**Records provided:**
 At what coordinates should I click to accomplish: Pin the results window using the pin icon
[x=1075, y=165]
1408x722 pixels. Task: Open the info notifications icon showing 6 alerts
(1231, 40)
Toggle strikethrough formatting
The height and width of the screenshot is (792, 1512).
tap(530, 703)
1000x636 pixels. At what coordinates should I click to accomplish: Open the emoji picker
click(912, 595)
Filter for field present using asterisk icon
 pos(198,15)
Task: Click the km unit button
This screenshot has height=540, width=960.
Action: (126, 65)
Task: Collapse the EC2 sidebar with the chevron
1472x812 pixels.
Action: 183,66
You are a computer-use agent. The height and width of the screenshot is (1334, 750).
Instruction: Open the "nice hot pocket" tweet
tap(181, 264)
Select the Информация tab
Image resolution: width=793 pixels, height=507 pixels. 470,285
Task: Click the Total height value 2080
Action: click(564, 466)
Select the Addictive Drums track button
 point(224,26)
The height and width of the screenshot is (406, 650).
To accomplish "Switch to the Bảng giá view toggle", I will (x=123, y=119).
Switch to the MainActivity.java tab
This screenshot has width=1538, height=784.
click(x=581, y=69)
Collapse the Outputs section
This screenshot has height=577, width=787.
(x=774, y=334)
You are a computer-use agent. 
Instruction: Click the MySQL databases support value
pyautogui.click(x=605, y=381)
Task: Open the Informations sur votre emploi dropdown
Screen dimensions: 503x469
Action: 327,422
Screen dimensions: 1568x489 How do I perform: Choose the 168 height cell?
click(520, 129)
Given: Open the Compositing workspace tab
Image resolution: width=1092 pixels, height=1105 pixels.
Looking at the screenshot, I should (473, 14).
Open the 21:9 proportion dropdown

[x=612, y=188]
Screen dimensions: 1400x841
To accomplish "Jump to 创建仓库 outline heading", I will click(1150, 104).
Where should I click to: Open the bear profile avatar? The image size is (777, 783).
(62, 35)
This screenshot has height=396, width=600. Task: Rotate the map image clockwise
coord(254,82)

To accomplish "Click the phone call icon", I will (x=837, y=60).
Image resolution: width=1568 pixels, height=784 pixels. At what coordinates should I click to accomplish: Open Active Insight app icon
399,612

**Challenge:** Copy all of the data above line for line, with no changes.

**Task response:**
 At what coordinates should I click to accomplish: Pin the results window using the pin icon
[x=1075, y=165]
1408x722 pixels. Task: Open the info notifications icon showing 6 alerts
(1231, 40)
Toggle strikethrough formatting
The height and width of the screenshot is (792, 1512).
tap(530, 703)
1000x636 pixels. At what coordinates should I click to accomplish: Open the emoji picker
click(912, 595)
Filter for field present using asterisk icon
 pos(198,15)
Task: Click the km unit button
This screenshot has height=540, width=960.
Action: (126, 65)
Task: Collapse the EC2 sidebar with the chevron
1472x812 pixels.
Action: 183,66
You are a computer-use agent. The height and width of the screenshot is (1334, 750).
Instruction: Open the "nice hot pocket" tweet
tap(181, 264)
Select the Информация tab
Image resolution: width=793 pixels, height=507 pixels. 470,285
Task: Click the Total height value 2080
Action: click(564, 466)
Select the Addictive Drums track button
 point(224,26)
The height and width of the screenshot is (406, 650).
To accomplish "Switch to the Bảng giá view toggle", I will (x=123, y=119).
Switch to the MainActivity.java tab
This screenshot has width=1538, height=784.
click(x=581, y=69)
Collapse the Outputs section
This screenshot has height=577, width=787.
(x=774, y=334)
You are a computer-use agent. 
Instruction: Click the MySQL databases support value
pyautogui.click(x=605, y=381)
Task: Open the Informations sur votre emploi dropdown
Screen dimensions: 503x469
Action: 327,422
Screen dimensions: 1568x489 How do I perform: Choose the 168 height cell?
click(520, 129)
Given: Open the Compositing workspace tab
Image resolution: width=1092 pixels, height=1105 pixels.
Looking at the screenshot, I should (473, 14).
Open the 21:9 proportion dropdown

[x=612, y=188]
Screen dimensions: 1400x841
To accomplish "Jump to 创建仓库 outline heading", I will click(1150, 104).
Where should I click to: Open the bear profile avatar? The image size is (777, 783).
(62, 35)
This screenshot has height=396, width=600. Task: Rotate the map image clockwise
coord(254,82)

To accomplish "Click the phone call icon", I will (x=837, y=60).
Image resolution: width=1568 pixels, height=784 pixels. At what coordinates should I click to accomplish: Open Active Insight app icon
399,612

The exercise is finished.